Threat statement can further be correlated with Common Attack Pattern Enumeration and Classification (CAPEC) database to determine how adversaries can exploit the weaknesses in applications by exercising potentially identified threats. CAPEC was established by the U.S. Department of Homeland Security in 2007. It contains an evolving list for identifying, collecting, sharing, and refining attack patterns.

Threat identification also plays a significant role in Business Continuity Planning (BCP) program, which involves assessing risks to organizational processes and creating policies and procedures to minimize the impact of those risks. BCP focuses on maintaining the continuity in business operations with reduced infrastructure, and threat statement lists the potential threats that may disrupt the business operations.

4 Vulnerability and Weaknesses Identification

Vulnerability is the weakness in design, implementation, and security procedures of a system, which when exploited by the potential threats, may result in a security breach or violation of security policy [4]. In the terminated employee example, if his login credentials are not deactivated or removed from the system after termination, it is considered a vulnerability that he can exploit by allegedly logging to the system. Every organization has different types of vulnerabilities depending upon the assets possessed by that organization. Apparently, a different vulnerability identification system is needed to tackle those vulnerabilities.
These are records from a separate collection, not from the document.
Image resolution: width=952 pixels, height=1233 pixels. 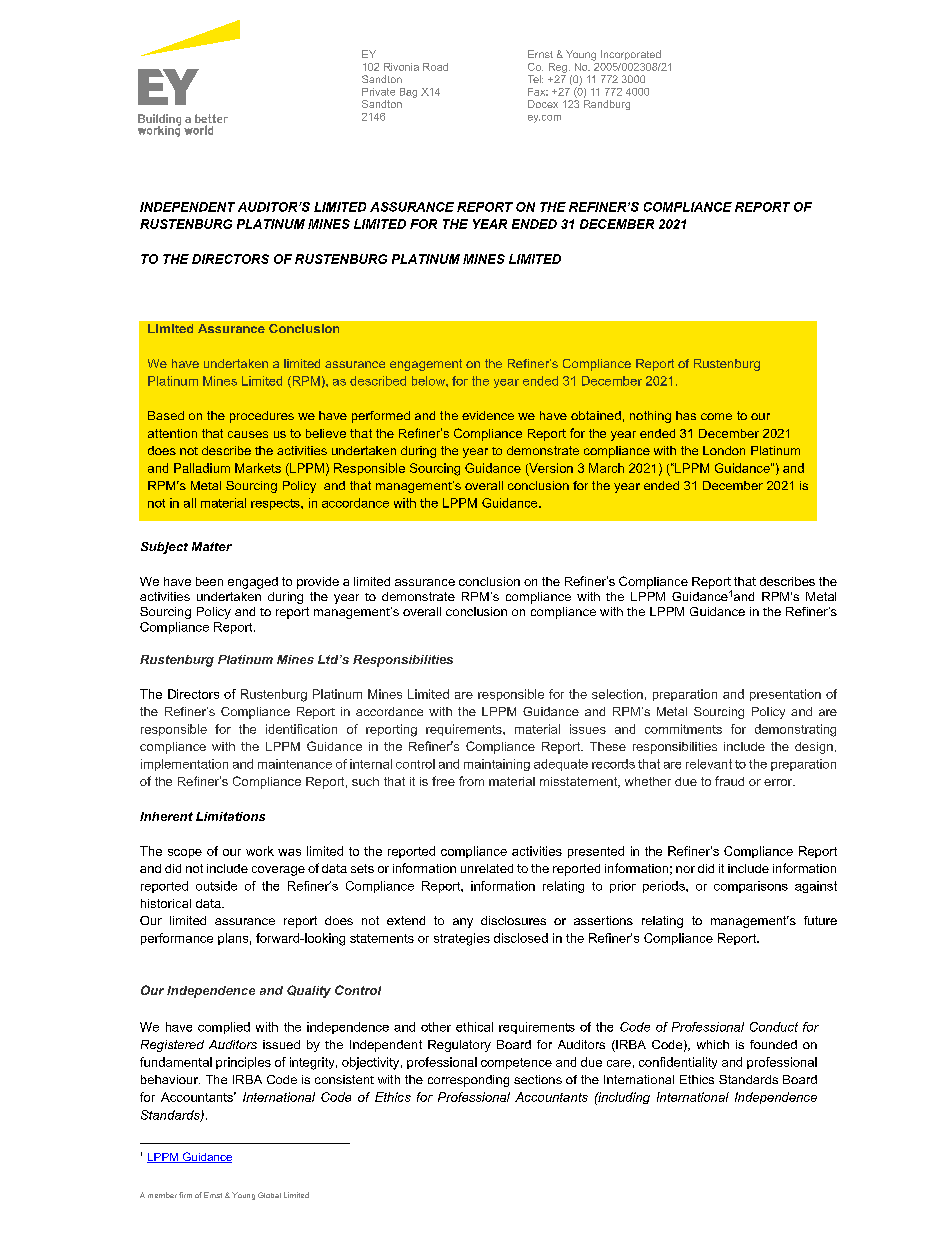 I want to click on procedures, so click(x=262, y=417).
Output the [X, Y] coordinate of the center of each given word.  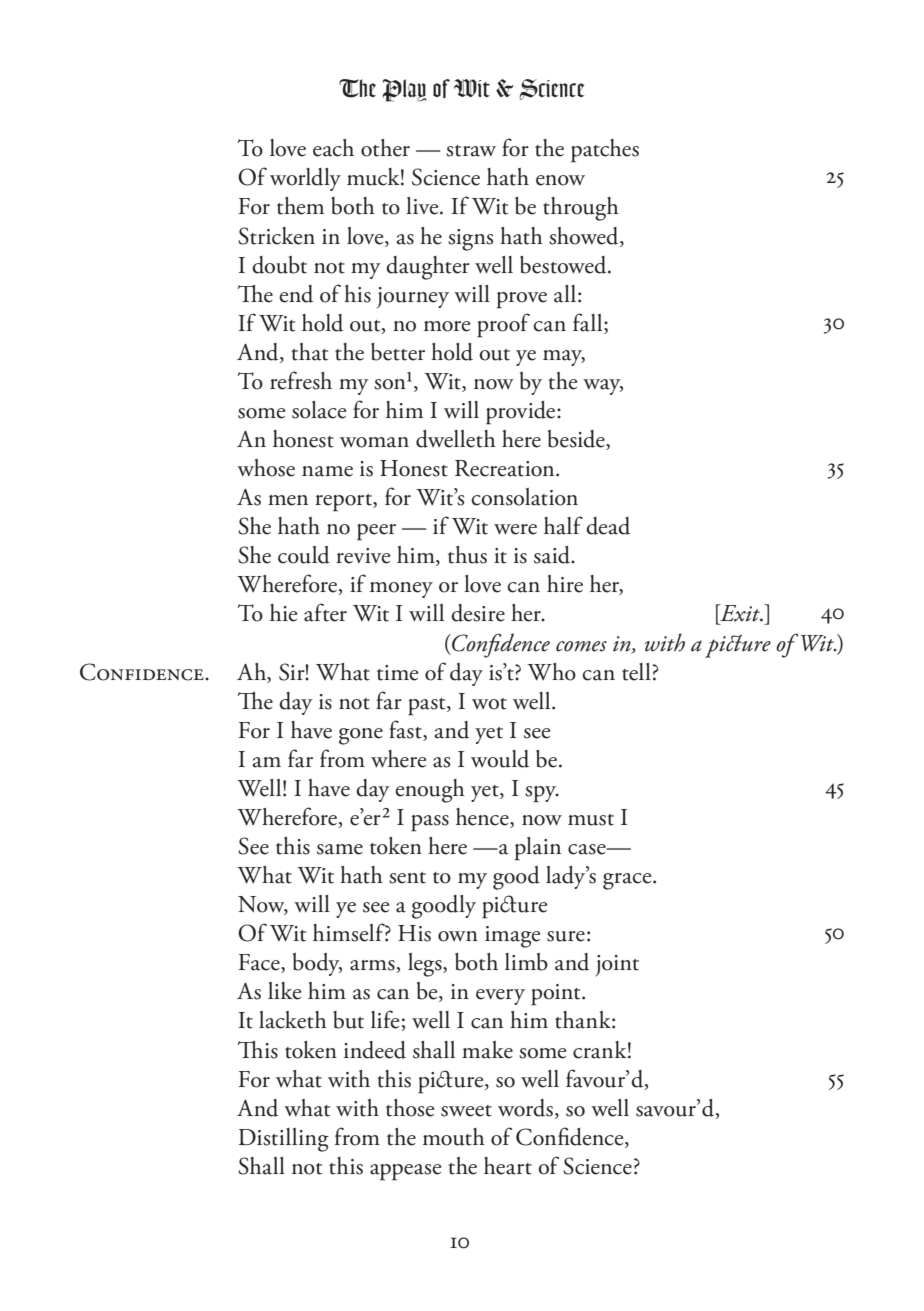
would [500, 759]
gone [361, 736]
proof [503, 325]
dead [608, 526]
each [333, 148]
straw [471, 151]
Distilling [284, 1140]
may [564, 358]
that [309, 352]
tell [636, 672]
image [512, 937]
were [515, 529]
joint [617, 966]
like [284, 991]
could [304, 555]
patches [605, 151]
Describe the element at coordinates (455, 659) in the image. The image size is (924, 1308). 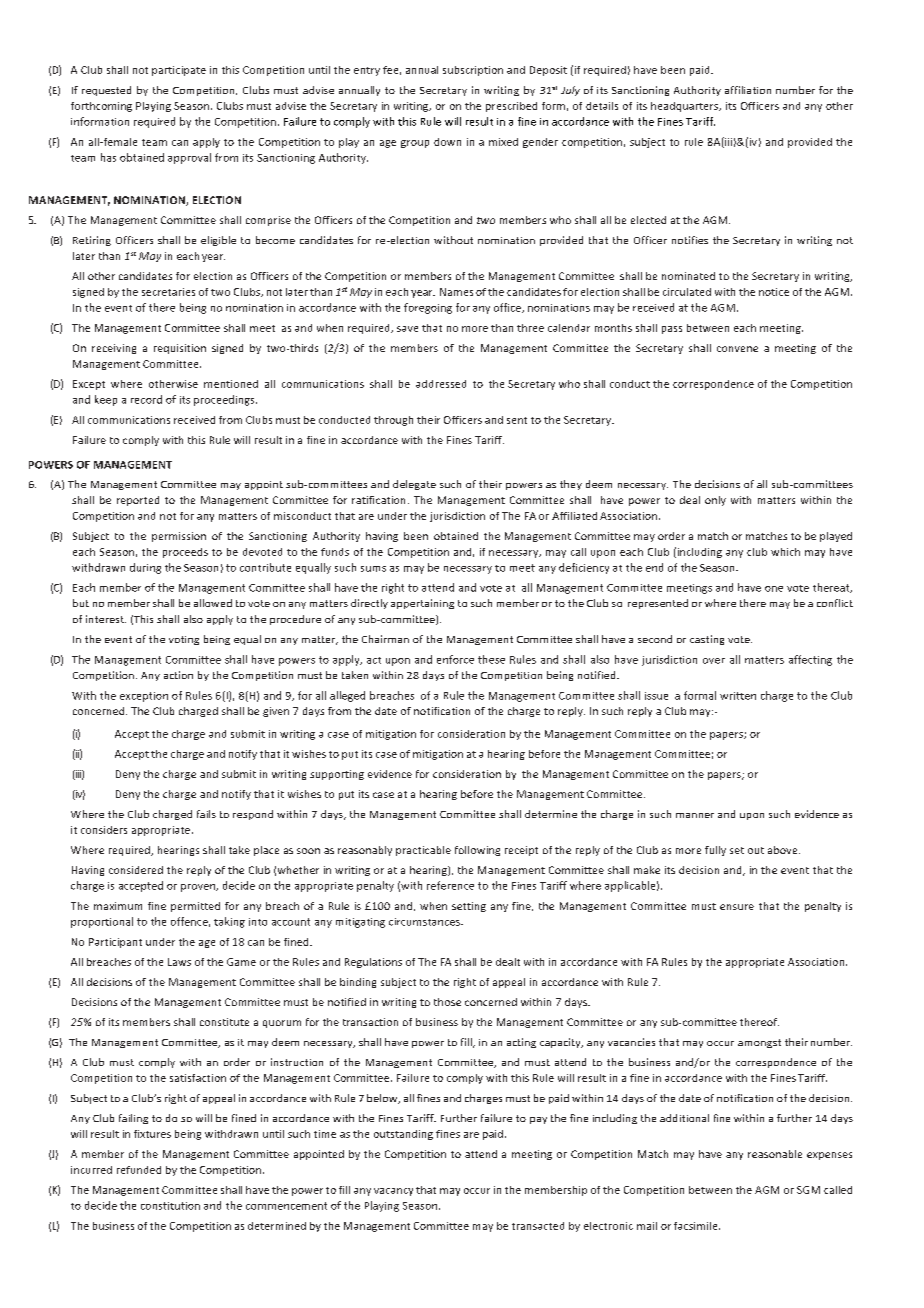
I see `enforce` at that location.
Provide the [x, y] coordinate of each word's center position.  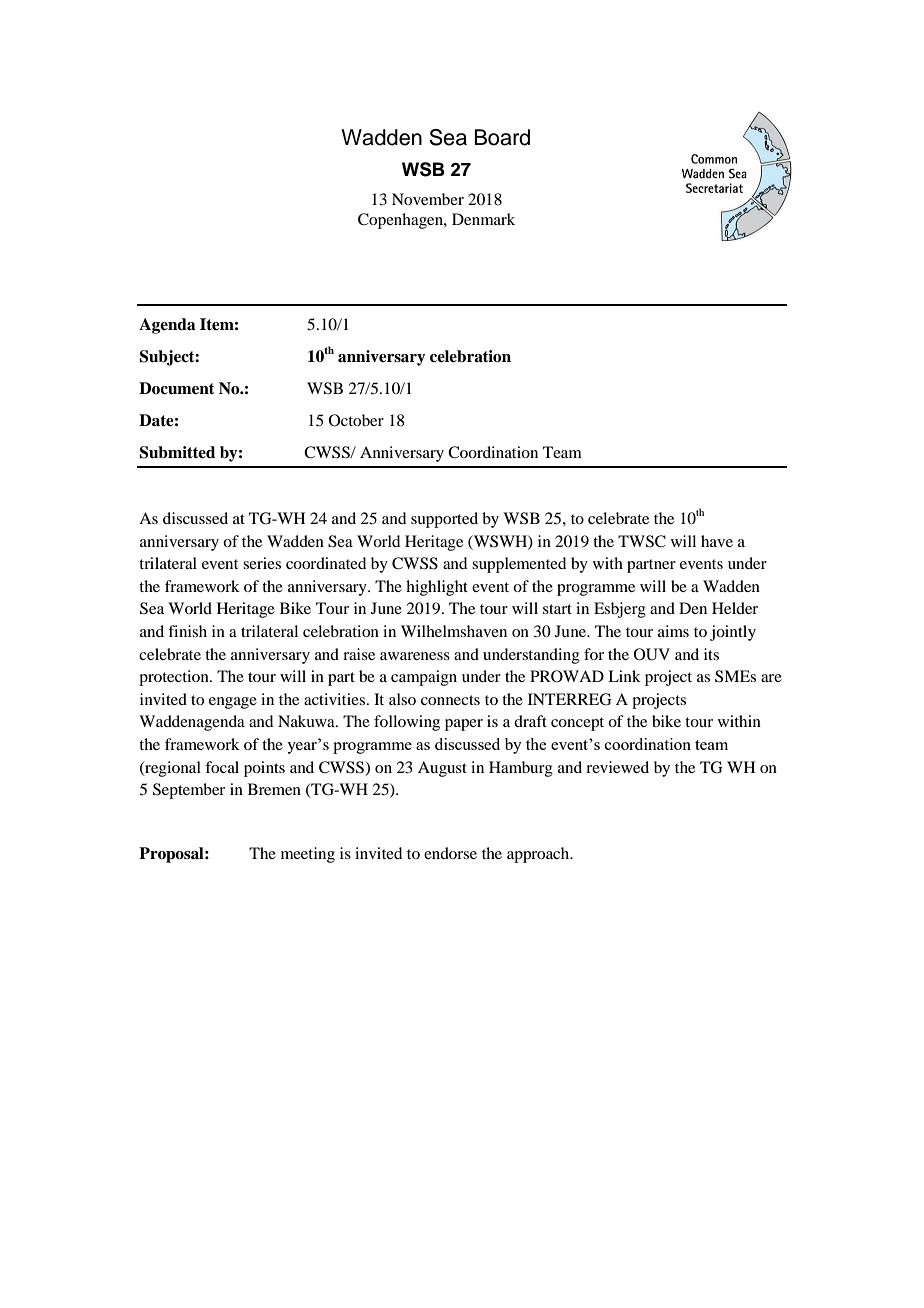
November [428, 199]
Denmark [483, 219]
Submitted [177, 452]
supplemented [519, 565]
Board [502, 137]
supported [444, 520]
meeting [308, 855]
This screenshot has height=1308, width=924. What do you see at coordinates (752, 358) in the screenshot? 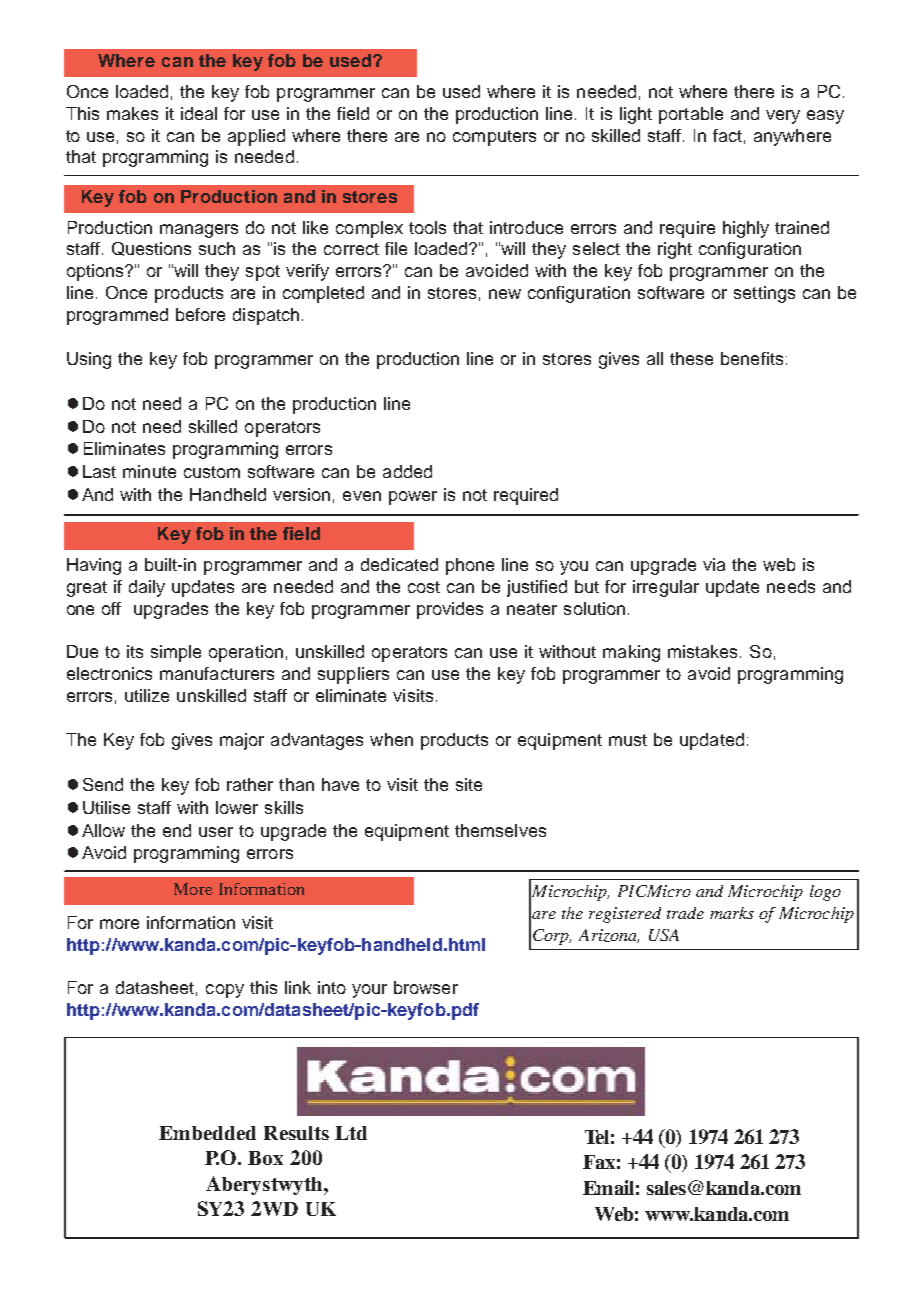
I see `benefits` at bounding box center [752, 358].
In a typical threat, vulnerability, and risk life cycle, as shown in Fig. 13.4, a threat exploits a vulnerability that poses risks to an organization. These risks can be combatted by planning and deploying safeguards that protect IT resources and assets that are prone to threats [4]. It is pertinent to mention that organizational assets are not limited to IT resources, but they cover all other resources that the organization relies on for its functioning.

Fig. 13.4
figure 4

Threat, vulnerability, and risk life cycle

Full size image

Vulnerability identification process formally analyzes the IT system, security features, and technical, administrative, and operational controls used to protect the system. At the end of this analysis, a list of technical and non-technical system vulnerabilities associated with the IT environment is compiled that could be exploited by the potential threat sources identified in the previous section. Vulnerability identification uses vulnerability sources, security requirements checklist, and system security testing as the primary means of collecting vulnerability information.

4.1 Vulnerability Sources

Several techniques such as questionnaires, on-site interviews, policy, and security document review, and automated scanning tools are used to gather information. These techniques help characterize the IT system. Following additional vulnerability sources can be explored to identify vulnerabilities related to an organization:

  • National Vulnerability Database (NVD) that consists of lists of vulnerabilities and their description.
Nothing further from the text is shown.